Par respect pour son maître Choi, Ji lui présenta l'usage du terme et de la philosophie du Hap Ki Do. Me Choi enseigna alors le Hap Ki Do, sans couvrir tout le cursus - notamment les techniques d'arme et la majorité des coups de pieds jusqu'à sa mort en 1986. 

D'autres versions contredirent cette affirmation en attribuant la paternité du nom Hap Ki Do à Me Choi lui-même. Il fut également dit que Ji Han Jae découvrit un livre japonais sur l'Aïkido qui montrait la grande similitude calligraphique entre le terme japonais et le mot Hap Ki Do.

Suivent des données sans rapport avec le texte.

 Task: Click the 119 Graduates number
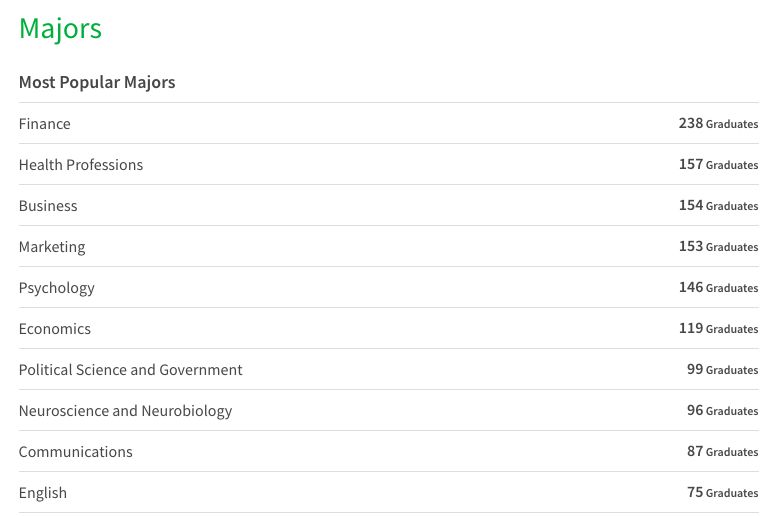pos(718,329)
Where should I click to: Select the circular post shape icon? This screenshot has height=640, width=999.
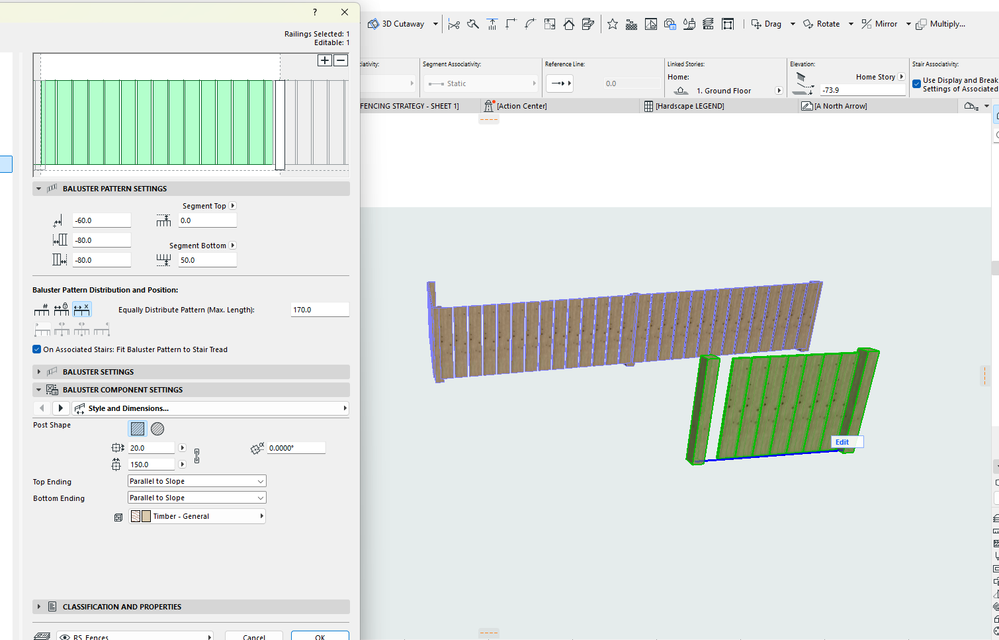coord(158,428)
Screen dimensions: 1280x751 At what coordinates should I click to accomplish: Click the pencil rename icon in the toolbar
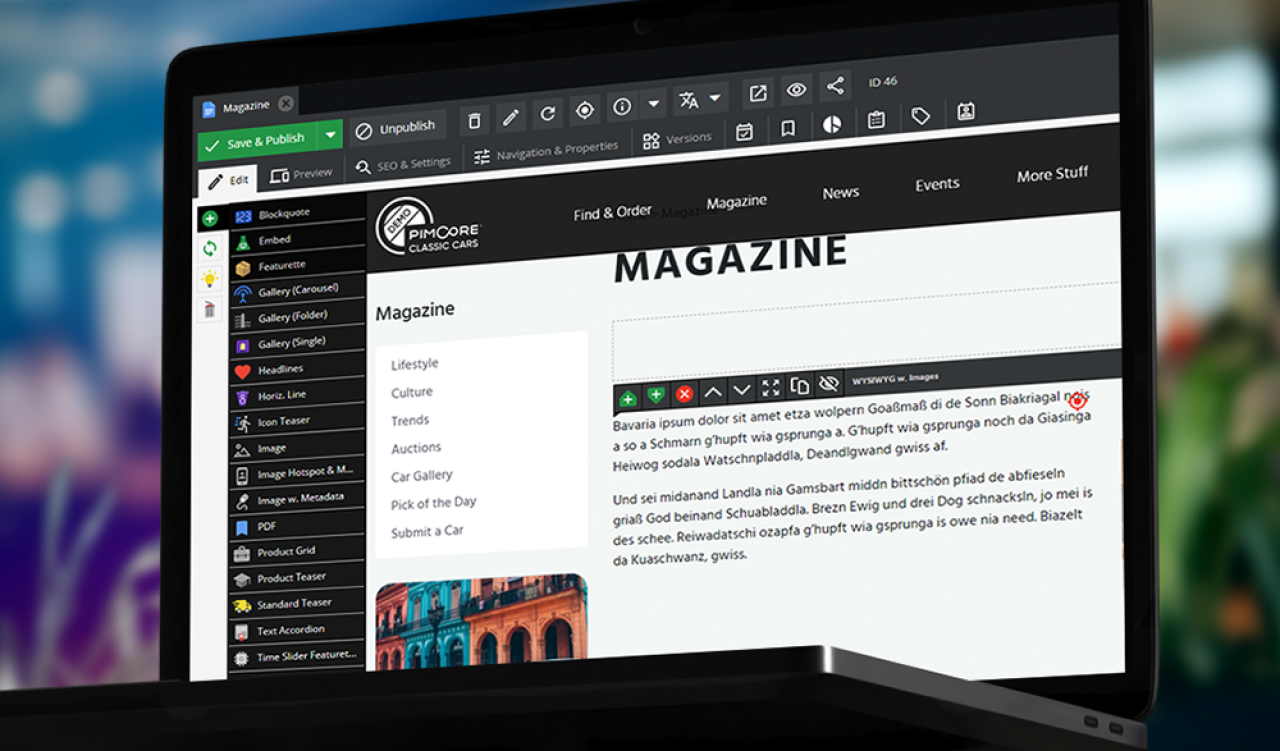tap(511, 118)
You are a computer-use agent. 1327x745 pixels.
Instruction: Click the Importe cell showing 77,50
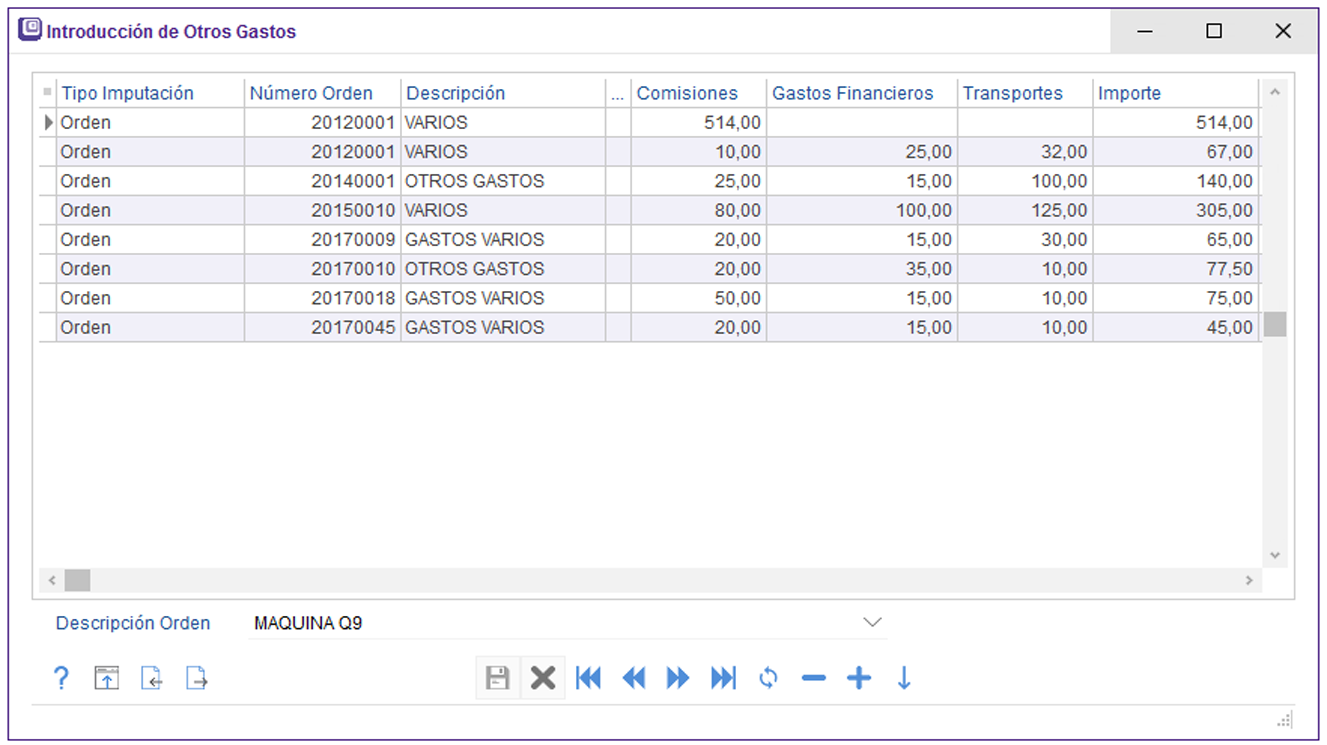(x=1176, y=269)
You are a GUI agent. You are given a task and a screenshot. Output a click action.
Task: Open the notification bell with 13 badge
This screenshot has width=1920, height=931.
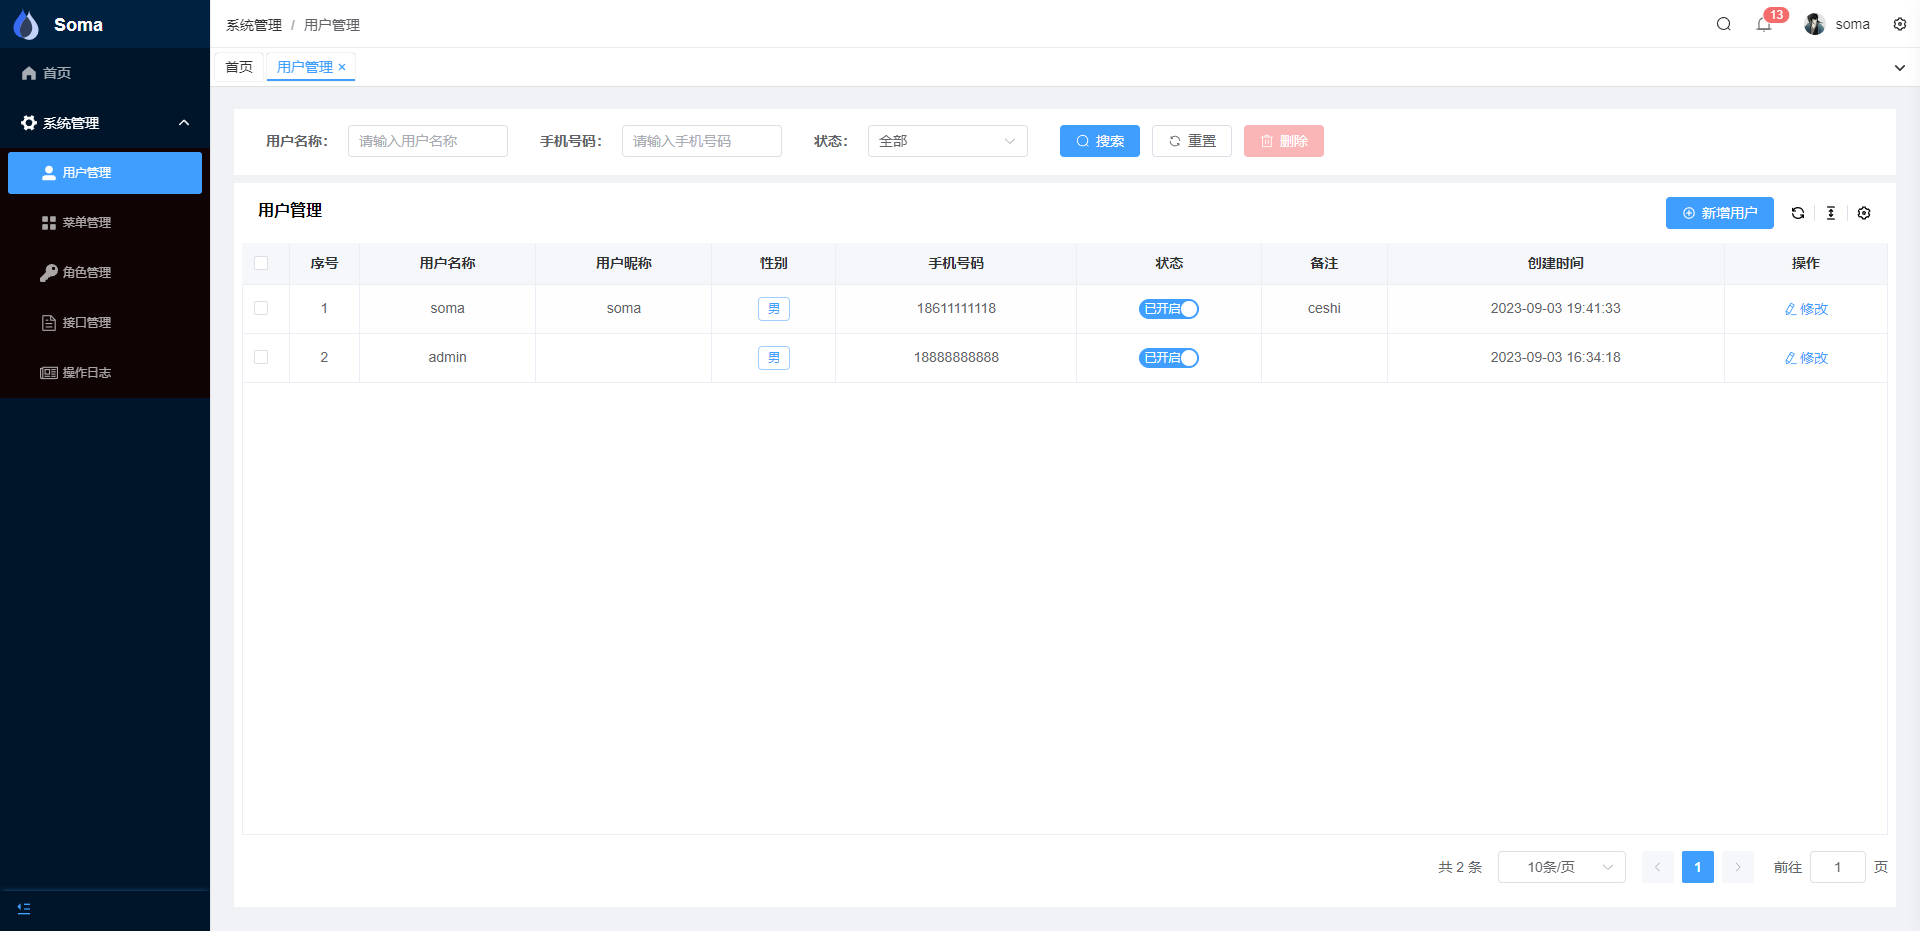click(x=1764, y=24)
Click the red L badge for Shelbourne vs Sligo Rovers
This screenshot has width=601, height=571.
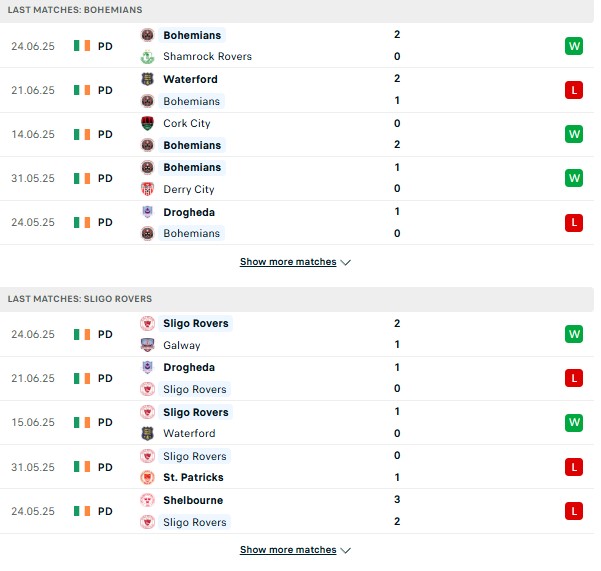click(574, 511)
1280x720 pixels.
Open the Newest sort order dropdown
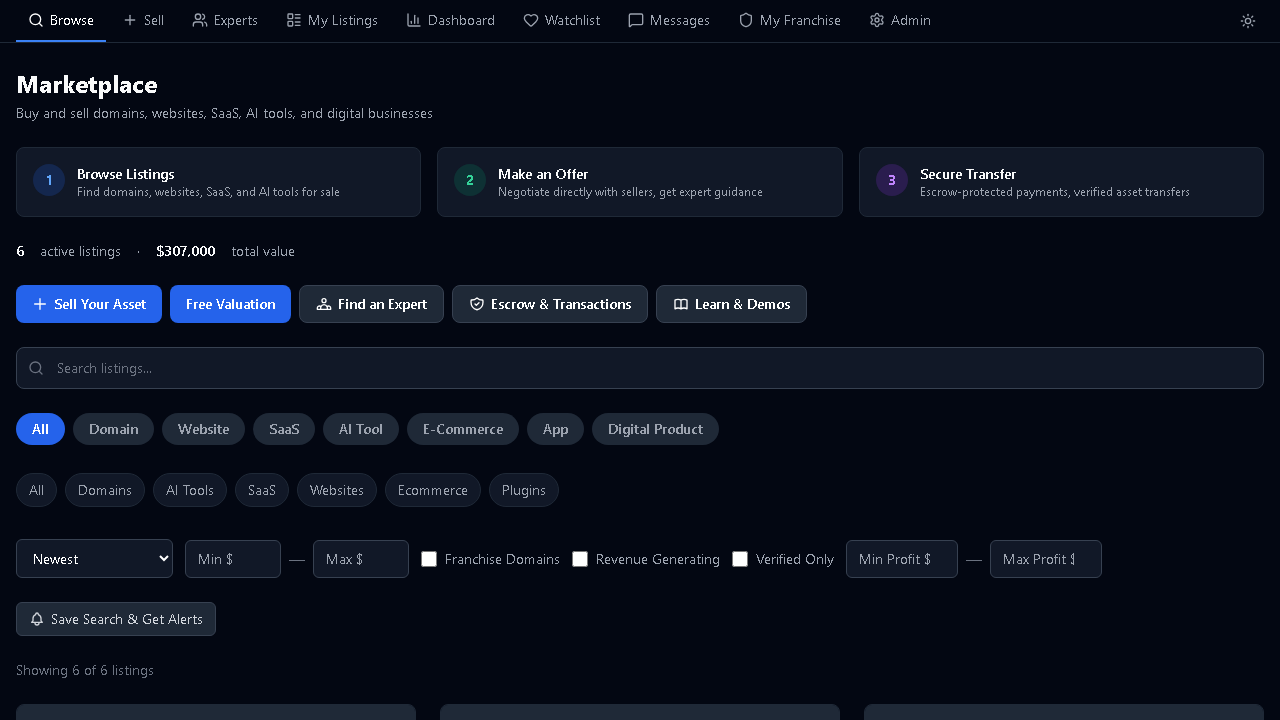pyautogui.click(x=94, y=559)
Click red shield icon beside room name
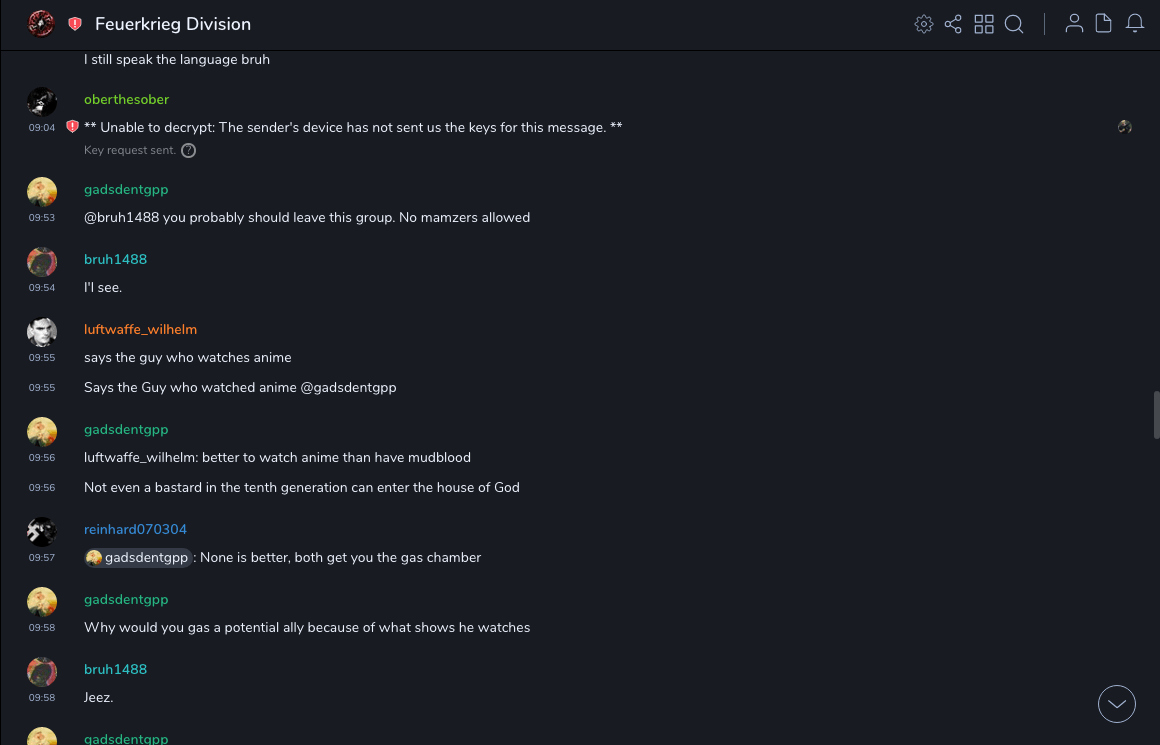Image resolution: width=1160 pixels, height=745 pixels. point(75,24)
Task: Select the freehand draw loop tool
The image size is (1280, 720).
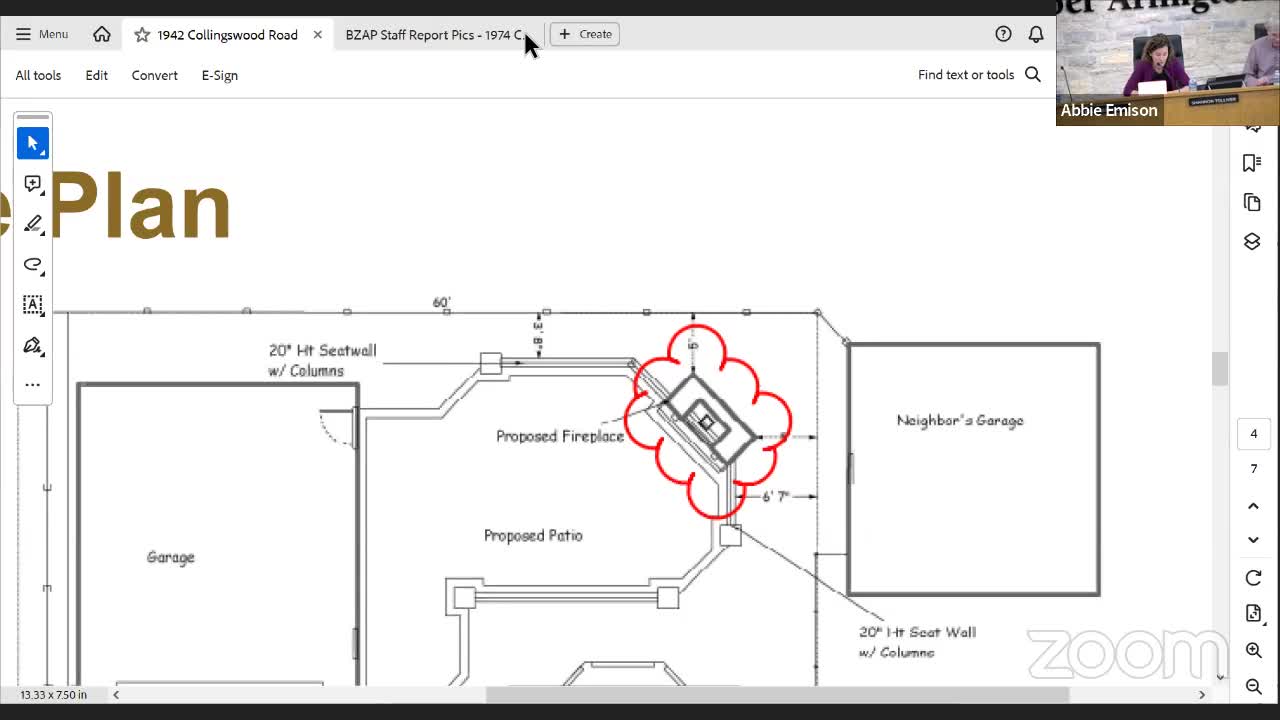Action: tap(32, 265)
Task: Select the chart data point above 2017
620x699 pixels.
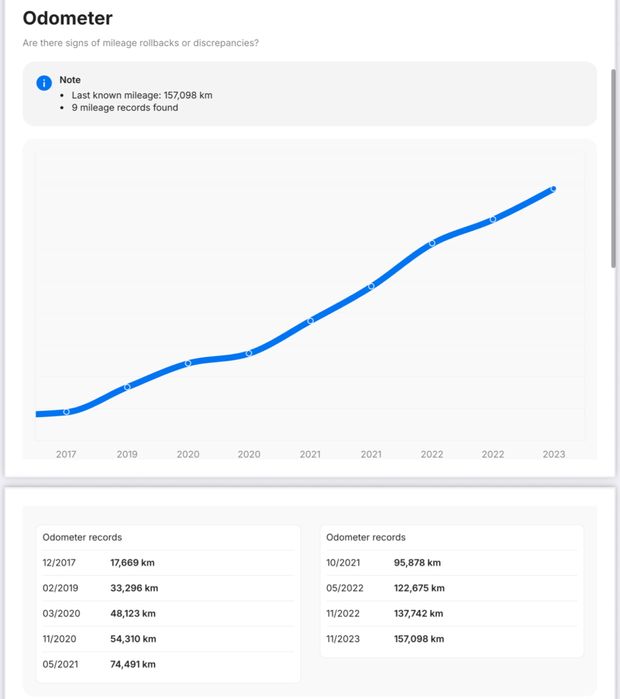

Le Japon était très impopulaire, Ji abandonna alors le terme "Hap" pour garder seulement le nom Ki Do. Le 2 septembre 1962, le gouvernement Coréen homologua la "Korea Kido Association" qui réunissait et codait le fonctionnement et la promotion des grades de 31 écoles d'arts martiaux coréens. Suite à des conflits d'intérêts * et à des différences de philosophie, Ji quitta un peu après, le groupement Kido et reprit le terme de Hap Ki Do. 

* Les conflits d'égo et des divergences d'opinion sont une des marques de fabriques du Hap Ki Do. Situation que nous retrouvons dans les pays où la discipline s'est implantée. Il manque au HapKiDo, un grand organisateur avec une personnalité forte, tel que le Dr Kim Un Yong qui a unifié les diverses de Taekwondo - voir article écrit par Julien Loesch.

Développement du Hap Ki Do

En 1962, Ji inaugura une nouvelle école dans le centre commercial Hwa Shin. Un peu après, il fut recruté comme instructeur par la sécurité du nouveau président coréen : Park Chung Hee. Il resta à ce poste jusqu'au décès* du président Coréen en 1979. En 1969, Ji enseigna le Hap Ki do au FBI et aux Services Secrets américains en charge de la sécurité des présidents américains. En 1984, après un séjour en Allemagne, il s'installa définitivement aux Etats-Unis et créa le style Sin Moo HapKiDo qui est associé depuis, à son image.

Le président Park fut assassiné par le directeur de l’agence de sécurité intérieure KCIA.